Source extract:
>>>>

This is the second time I've worked with a writing concept surprisingly summed up by a Rush song. The first is my NaNoWriMo draft from five years back, which will get overhauled one of these days because it has too much good stuff to waste. It would help if I could keep my brain in atmospheric horror mode for more than a day at a time.

Anyhow, today's tunes are about what I'm going for in my Great American Novel of a Classic Chinese Kingpin. Big and deep and bright, upbeat and fun to rock out to, yet honest about its seamy underpinnings without belaboring the point. Big money might have no soul, but we're more interested in how it goes around the world. We want to see Cao Cao being the boss, furthering reform and structure within his ambition. We also want to acknowledge the downsides of his actions, the sacrifices of his ruthlessness, the opposing views to his rationale. But we ultimately wish to take an interest in his character, cheer him on if we agree, understand him if we don't.

<<<<

What you need to do:
1. Rewrite the paragraph beginning "Anyhow, today's tunes" from the passage about writing a Cao Cao novel in fewer words, keeping its main facts.
2. Write a continuation of the passage about writing a Cao Cao novel, starting after its last sentence.

Record excerpts:
>>>>

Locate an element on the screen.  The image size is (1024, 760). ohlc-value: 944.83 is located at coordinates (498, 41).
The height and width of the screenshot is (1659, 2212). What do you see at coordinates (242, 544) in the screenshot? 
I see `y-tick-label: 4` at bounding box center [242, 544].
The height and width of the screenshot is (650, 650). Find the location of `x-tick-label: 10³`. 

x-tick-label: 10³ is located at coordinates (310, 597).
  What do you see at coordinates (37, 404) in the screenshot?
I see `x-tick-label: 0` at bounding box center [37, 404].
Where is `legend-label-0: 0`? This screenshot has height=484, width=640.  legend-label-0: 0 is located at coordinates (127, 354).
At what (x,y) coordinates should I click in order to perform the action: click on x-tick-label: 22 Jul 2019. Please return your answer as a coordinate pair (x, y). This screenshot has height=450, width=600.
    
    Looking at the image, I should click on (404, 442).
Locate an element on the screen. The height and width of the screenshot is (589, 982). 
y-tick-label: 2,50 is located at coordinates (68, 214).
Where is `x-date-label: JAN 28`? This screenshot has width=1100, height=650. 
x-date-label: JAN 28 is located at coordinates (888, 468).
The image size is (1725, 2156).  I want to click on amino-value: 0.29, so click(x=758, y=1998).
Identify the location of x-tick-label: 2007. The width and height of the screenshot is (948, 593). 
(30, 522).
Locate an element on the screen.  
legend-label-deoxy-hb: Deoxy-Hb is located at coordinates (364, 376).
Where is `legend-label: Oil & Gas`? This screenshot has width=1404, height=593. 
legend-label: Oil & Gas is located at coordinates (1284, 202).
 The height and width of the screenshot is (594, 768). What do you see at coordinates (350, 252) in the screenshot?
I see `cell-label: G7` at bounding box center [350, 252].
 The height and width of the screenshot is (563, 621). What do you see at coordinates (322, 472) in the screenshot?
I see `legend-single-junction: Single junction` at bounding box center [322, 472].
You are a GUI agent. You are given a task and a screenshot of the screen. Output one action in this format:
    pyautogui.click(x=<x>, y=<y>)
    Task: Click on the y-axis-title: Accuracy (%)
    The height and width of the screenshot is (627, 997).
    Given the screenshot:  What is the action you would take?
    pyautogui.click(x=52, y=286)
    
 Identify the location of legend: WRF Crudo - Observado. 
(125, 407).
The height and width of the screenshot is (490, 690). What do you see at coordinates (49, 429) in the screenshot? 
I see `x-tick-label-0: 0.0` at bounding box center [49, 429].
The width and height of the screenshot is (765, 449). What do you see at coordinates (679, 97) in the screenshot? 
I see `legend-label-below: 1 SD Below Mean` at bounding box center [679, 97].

<<<<

Task-by-task outputs:
1. Today's songs capture the aim of my Great American Novel of a Classic Chinese Kingpin: big, deep, bright and fun, yet honest about its seamy underpinnings without belaboring them. The interest lies less in big money's lack of soul than in how it goes around the world. The story should show Cao Cao as the boss, advancing reform and structure through his ambition, while acknowledging his actions' downsides, the costs of his ruthlessness and the views opposing his rationale. Above all, readers should take an interest in his character, cheering him on if they agree and understanding him if they don't.

2.
Upon recommendation from various friends, I watched the entirety of The Wire. Different setting (Baltimore), different emphasis (the war on drugs and its effect on police work, politics, schooling and the media), written from a position of direct authority, but quite an inspiration nonetheless. The Wire portrays gritty realism without overwhelming despair, moral ambiguity and conflicts as a natural product of the environment. It points no fingers, offers no solutions. It touches on various dimensions of its conflicts without losing focus, neither glamorizing nor demonizing any side of the matter. Instead of a staged production, it comes off like a cleaned-up documentary. I don't impress easily, so take that as the high praise it is. Damn but I love that show.

I can't draw from a similar fount of experience, and I plan to write with more glamour and optimism. But I can absorb enough research to keep an eye toward those strengths of narrative focus and setting-specific themes. Thus far, my sketchy trade of choice is knockoff counterfeiting - A Very Big Deal to trademark holders, a victimless crime to those who don't see Dior's stock tanking over a few runs of fake shoes. Let me make it clear that we're talking unauthorized use of designs here, not poison products and fake brakes. The distinction is critical, and not just because I don't want to turn the haterade firehose on my (anti)hero.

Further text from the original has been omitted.